ARTICOLO

Con l’avvento del fascismo, l’interpretazione dei registri anagrafici diventa ancora più restrittiva. Il regime intende limitare la mobilità interna contrastando la crescita delle città e lo spopolamento delle campagne – considerate retoricamente l’emblema della prolificità, in opposizione agli spazi urbani, luoghi della sterilità – e traduce queste intenzioni in un percorso fatto di precise scelte amministrative e legislative. Le politiche contro l’urbanesimo culminano nella legge n. 1092 del 1939, che impedisce l’iscrizione anagrafica nei comuni maggiori a coloro che non sono in grado di dimostrare la disponibilità di un lavoro o adeguati mezzi di sussistenza e consente ai prefetti di allontanare i “clandestini in patria” attraverso il foglio di via.
Il passaggio dal fascismo alla repubblica, l’entrata in vigore della Costituzione nel 1948 – il cui articolo 16 riconosce in maniera esplicita il diritto alla circolazione e al soggiorno nell’intero territorio italiano –, l’emanazione della prima norma in materia di anagrafe nel 1954 e l’abolizione della legge contro l’urbanesimo nel 1961, sembrano segnare un punto di svolta per la residenza. Da un lato è sancito il diritto alla registrazione, sia delle persone che dimorano abitualmente sul territorio sia di quelle senza tetto e senza fissa dimora. Dall’altro è affermato il dovere, da parte dei comuni, di iscrivere d’ufficio coloro che di fatto vivono nello spazio comunale e, da parte di chi si trova al suo interno, di dichiarare la propria condizione anagrafica.

ELENCO
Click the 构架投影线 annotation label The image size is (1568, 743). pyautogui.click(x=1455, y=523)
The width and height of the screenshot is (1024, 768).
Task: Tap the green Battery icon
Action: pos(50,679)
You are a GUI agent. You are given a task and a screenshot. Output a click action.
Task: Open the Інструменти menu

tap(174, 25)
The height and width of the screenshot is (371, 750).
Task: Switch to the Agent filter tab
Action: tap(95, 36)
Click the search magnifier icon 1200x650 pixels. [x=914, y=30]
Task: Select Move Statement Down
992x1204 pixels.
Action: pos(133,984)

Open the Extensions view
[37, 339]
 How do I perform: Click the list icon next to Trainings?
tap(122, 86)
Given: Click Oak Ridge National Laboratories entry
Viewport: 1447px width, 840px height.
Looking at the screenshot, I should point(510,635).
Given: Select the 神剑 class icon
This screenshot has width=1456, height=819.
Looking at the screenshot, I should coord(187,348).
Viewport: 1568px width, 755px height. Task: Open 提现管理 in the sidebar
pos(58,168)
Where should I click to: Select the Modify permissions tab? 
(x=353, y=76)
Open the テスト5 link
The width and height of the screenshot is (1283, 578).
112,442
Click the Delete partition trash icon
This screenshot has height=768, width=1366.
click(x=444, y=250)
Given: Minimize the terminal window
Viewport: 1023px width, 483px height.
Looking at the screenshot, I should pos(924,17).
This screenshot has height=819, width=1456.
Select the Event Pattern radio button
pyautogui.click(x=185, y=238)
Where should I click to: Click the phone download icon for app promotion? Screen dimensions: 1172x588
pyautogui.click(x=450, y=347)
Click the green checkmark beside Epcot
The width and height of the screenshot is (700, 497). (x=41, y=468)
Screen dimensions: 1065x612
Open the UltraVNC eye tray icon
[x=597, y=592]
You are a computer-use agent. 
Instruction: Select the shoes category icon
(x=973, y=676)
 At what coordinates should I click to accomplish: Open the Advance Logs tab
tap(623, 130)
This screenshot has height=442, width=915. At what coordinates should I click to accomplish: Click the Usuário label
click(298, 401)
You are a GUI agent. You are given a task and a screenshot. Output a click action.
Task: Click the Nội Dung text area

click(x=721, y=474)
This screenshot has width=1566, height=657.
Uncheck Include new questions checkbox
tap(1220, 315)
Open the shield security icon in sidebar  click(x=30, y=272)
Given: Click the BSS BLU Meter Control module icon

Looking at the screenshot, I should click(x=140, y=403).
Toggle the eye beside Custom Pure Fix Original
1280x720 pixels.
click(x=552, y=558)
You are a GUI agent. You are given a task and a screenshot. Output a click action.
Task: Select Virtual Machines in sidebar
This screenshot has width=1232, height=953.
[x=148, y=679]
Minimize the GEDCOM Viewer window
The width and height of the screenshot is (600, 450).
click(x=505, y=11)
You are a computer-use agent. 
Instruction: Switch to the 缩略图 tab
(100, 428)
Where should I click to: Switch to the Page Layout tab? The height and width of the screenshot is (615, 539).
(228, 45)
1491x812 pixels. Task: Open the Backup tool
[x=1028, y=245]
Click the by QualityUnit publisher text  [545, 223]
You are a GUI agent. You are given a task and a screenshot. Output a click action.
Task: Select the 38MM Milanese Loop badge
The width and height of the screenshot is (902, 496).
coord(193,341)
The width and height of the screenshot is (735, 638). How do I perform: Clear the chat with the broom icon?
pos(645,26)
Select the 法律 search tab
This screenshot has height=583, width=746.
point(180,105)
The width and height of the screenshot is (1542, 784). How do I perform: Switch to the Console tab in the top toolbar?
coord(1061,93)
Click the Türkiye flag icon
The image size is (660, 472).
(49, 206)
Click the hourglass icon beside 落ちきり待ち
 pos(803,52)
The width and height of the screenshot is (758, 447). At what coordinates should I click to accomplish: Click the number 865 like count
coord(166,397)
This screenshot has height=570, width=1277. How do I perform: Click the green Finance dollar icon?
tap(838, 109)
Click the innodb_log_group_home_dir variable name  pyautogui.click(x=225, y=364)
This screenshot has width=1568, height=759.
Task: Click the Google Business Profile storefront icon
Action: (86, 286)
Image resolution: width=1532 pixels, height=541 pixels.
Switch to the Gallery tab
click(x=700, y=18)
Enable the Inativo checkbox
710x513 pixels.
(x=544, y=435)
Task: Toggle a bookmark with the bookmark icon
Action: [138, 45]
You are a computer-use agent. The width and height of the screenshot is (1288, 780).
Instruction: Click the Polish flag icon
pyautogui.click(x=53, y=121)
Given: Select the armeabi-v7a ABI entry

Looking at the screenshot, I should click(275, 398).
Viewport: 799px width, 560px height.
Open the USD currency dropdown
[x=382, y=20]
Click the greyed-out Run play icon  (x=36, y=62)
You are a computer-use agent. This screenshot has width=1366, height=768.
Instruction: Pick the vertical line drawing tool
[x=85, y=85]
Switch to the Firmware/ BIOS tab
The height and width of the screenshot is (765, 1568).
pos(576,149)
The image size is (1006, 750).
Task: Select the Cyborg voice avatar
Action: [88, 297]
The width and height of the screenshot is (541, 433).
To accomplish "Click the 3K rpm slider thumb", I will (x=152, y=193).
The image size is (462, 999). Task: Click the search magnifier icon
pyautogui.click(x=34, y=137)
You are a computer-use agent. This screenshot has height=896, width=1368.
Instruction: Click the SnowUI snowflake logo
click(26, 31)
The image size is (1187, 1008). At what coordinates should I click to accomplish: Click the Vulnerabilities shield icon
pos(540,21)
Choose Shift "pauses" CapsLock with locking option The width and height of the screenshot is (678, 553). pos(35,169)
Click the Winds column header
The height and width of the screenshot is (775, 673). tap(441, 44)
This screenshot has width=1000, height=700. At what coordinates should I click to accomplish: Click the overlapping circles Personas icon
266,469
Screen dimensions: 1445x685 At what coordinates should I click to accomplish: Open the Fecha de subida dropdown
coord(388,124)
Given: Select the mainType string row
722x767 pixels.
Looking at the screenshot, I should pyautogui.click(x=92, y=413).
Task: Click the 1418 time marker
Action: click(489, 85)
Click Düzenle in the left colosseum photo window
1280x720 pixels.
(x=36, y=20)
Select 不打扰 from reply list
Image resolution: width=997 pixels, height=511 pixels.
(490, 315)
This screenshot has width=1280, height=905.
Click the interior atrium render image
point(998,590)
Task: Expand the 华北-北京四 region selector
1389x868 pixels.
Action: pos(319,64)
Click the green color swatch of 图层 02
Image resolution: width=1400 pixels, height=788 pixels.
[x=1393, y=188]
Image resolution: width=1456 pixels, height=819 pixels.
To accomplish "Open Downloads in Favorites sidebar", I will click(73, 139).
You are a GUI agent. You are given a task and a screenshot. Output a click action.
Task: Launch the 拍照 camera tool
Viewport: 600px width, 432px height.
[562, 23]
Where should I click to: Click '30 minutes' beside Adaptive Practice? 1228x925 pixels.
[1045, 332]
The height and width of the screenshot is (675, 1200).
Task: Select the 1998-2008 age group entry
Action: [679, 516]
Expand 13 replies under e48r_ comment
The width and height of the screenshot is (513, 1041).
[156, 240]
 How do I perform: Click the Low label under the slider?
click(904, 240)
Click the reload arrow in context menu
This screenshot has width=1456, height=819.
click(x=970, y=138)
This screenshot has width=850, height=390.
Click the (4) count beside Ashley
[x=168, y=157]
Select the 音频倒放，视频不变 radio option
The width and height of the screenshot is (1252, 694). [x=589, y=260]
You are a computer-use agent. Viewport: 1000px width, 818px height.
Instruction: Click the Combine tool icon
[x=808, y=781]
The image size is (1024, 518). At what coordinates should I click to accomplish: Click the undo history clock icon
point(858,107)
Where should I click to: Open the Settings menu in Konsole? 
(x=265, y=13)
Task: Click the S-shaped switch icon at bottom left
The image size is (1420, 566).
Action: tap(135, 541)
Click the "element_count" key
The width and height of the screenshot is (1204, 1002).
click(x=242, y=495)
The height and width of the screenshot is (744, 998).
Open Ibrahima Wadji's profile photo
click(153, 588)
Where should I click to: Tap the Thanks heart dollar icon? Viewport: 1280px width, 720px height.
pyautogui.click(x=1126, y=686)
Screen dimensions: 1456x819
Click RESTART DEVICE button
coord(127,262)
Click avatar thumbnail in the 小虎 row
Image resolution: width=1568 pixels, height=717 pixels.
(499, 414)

CONSEGNA 1
Trascrivi fedelmente il passo dell'articolo sulla residenza anagrafica che va da "Con l’avvento del" a "foglio di via.".
CONSEGNA 2
Prosegui l'articolo sulla residenza anagrafica in Italia a partire dal punto in cui termina.

RISPOSTA SCRITTA 1
Con l’avvento del fascismo, l’interpretazione dei registri anagrafici diventa ancora più restrittiva. Il regime intende limitare la mobilità interna contrastando la crescita delle città e lo spopolamento delle campagne – considerate retoricamente l’emblema della prolificità, in opposizione agli spazi urbani, luoghi della sterilità – e traduce queste intenzioni in un percorso fatto di precise scelte amministrative e legislative. Le politiche contro l’urbanesimo culminano nella legge n. 1092 del 1939, che impedisce l’iscrizione anagrafica nei comuni maggiori a coloro che non sono in grado di dimostrare la disponibilità di un lavoro o adeguati mezzi di sussistenza e consente ai prefetti di allontanare i “clandestini in patria” attraverso il foglio di via.

RISPOSTA SCRITTA 2
Nonostante i cambiamenti avvenuti nel quadro normativo, le visioni restrittive dell’anagrafe continuano a essere rilevanti a livello politico e si traducono, negli anni, in misure e iniziative escludenti nei confronti di specifiche categorie della popolazione. La prima a essere al centro dell’attenzione è costituita dalle persone romanì. Nei loro confronti, il fenomeno dell’esclusione anagrafica è diffuso già negli anni Ottanta, come sottolineato anche da una circolare ministeriale del 1985, che individua nella registrazione il primo passo per l’integrazione di rom e sinti. Nel corso degli anni Novanta, poi, si fa evidente come a essere bersaglio dell’esclusione siano anche altre categorie: in quel periodo, il Viminale è indotto a emanare ben due circolari per specificare che negare la residenza a persone prive di un lavoro stabile, che vivono uno spazio abitativo non ritenuto adeguato, sono senza fissa dimora o sono considerate “sospette” e “pericolose” a causa dei loro precedenti penali costituisce una pratica del tutto illegittima.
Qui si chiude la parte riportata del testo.